I’ve recently started learning TensorFlow in the hope of speeding up my existing machine learning tasks by taking advantage of the GPU. At first glance the documentation looks decent but the more I read the more I found myself scratching my head on how to do even the most basic task. All I wanted to do was load in a CSV file and run it through a simple neural network. When I was downloading the necessary CUDA libraries from NVIDIA I noticed they listed a handful of machine learning framework that were supported. One of them was Keras, which happens to build on top of TensorFlow. After some hard battles with installing CUDA, TensorFlow and Keras on my Ubuntu 16.04 box and a few hours of Stackoverflow reading I finally got it working with the following python code.
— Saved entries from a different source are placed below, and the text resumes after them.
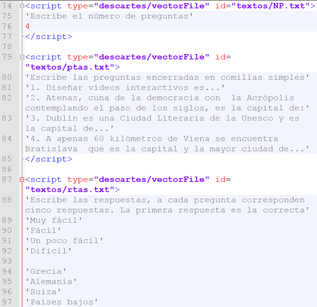317x307 pixels.
Task: Click the closing script tag on line 77
Action: [x=48, y=37]
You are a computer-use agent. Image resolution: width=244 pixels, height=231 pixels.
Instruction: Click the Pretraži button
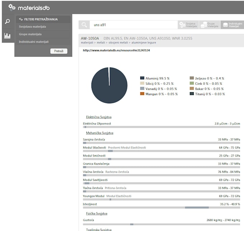(x=59, y=51)
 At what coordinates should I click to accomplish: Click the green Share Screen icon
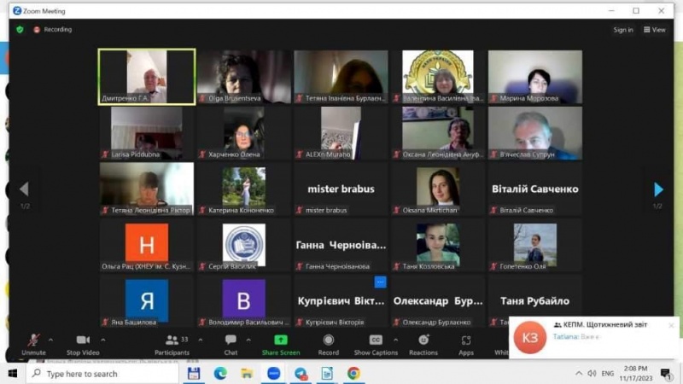point(280,340)
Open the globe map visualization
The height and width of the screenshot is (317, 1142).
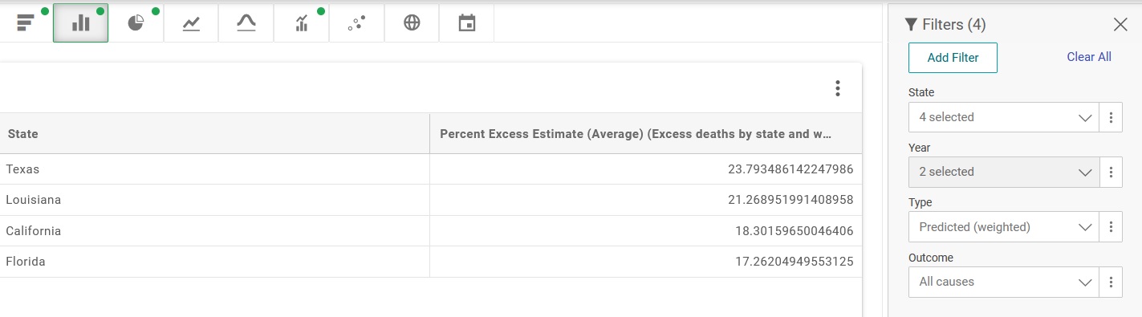[412, 22]
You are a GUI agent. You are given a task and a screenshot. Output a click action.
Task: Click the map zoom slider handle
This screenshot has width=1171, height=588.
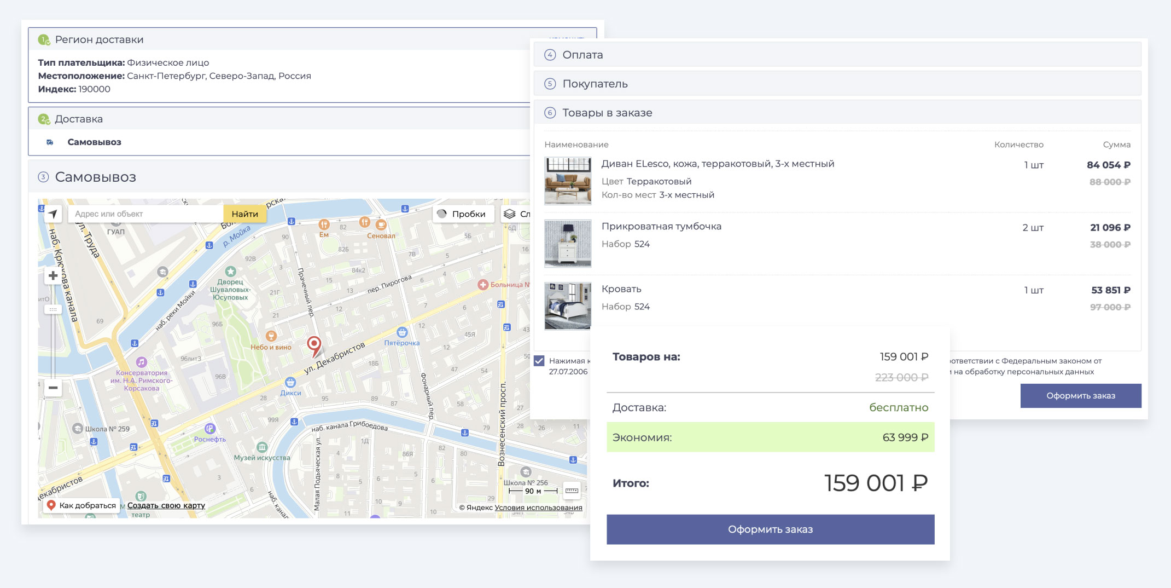point(53,310)
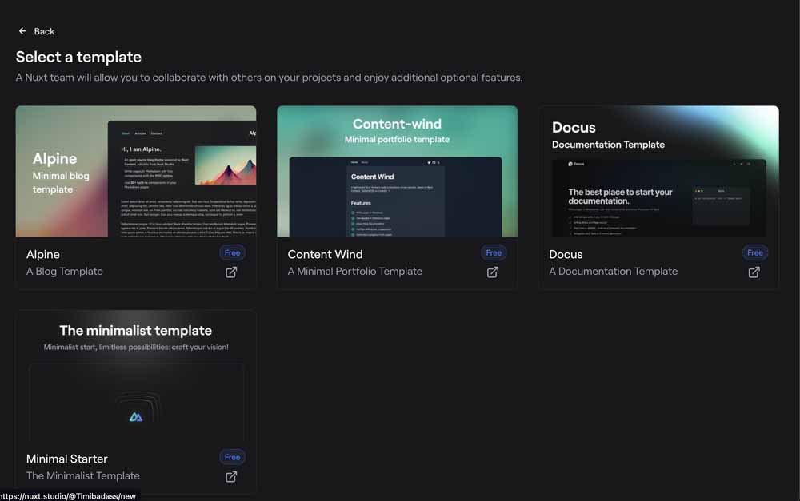Click the Free badge on Minimal Starter
Viewport: 800px width, 501px height.
pos(232,457)
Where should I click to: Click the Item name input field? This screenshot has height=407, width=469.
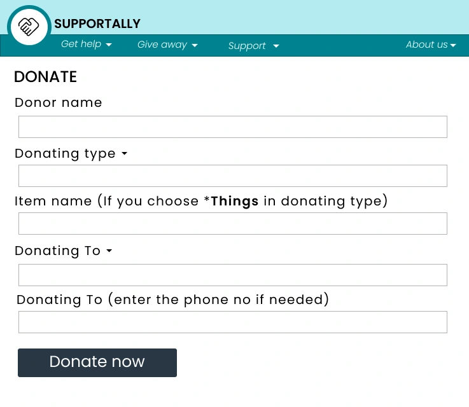coord(232,224)
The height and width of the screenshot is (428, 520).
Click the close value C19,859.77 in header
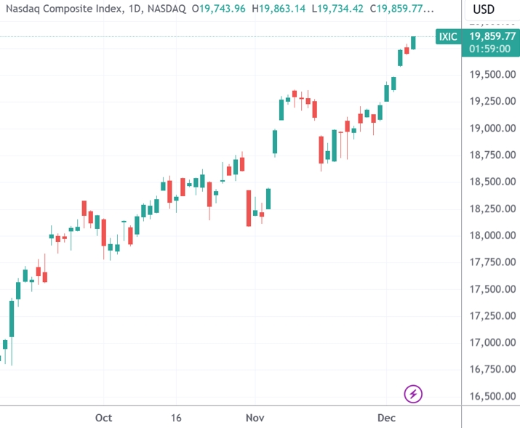click(401, 9)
from keras.models import Sequential
from keras.layers import Dense, Activation

import numpy as np
import os.path

if not os.path.isfile("data/pos.npy"):
    pos = np.loadtxt('data/pos.csv', delimiter=',', dtype=np.float32)
    np.save('data/pos.npy', pos);
else:
    pos = np.load('data/pos.npy')

if not os.path.isfile("data/neg.npy"):
    neg = np.loadtxt('data/neg.csv', delimiter=',', dtype=np.float32)
    np.save('data/neg.npy', neg);
else:
    neg = np.load('data/neg.npy')

pos_labels = np.ones((pos.shape[0], 1), dtype=int);
neg_labels = np.zeros((neg.shape[0], 1), dtype=int);

print "positive samples: ", pos.shape[0]
print "negative samples: ", neg.shape[0]

HIDDEN_LAYERS = 4

model = Sequential()

model.add(Dense(output_dim=HIDDEN_LAYERS, input_dim=pos.shape[1]))
model.add(Activation("relu"))
model.add(Dense(output_dim=1))
model.add(Activation("sigmoid"))

model.compile(optimizer='rmsprop', loss='binary_crossentropy', metrics=['accuracy'])
model.fit(np.vstack((pos, neg)), np.vstack((pos_labels, neg_labels)), nb_epoch=10, batch_size=128)

# true positive rate
tp = np.sum(model.predict_classes(pos))
tp_rate = float(tp)/pos.shape[0]

# false positive rate
fp = np.sum(model.predict_classes(neg))
fp_rate = float(fp)/neg.shape[0]

print ""
print ""

print "tp rate: ", tp_rate
print "fp rate: ", fp_rate

I happened to have my positive and negative samples in separate CSV files. The CSV files are converted to native Numpy binary for subsequent loading because it is much faster than parsing CSV. There’s probably some memory wastage going on with the np.vstack that could be improved on.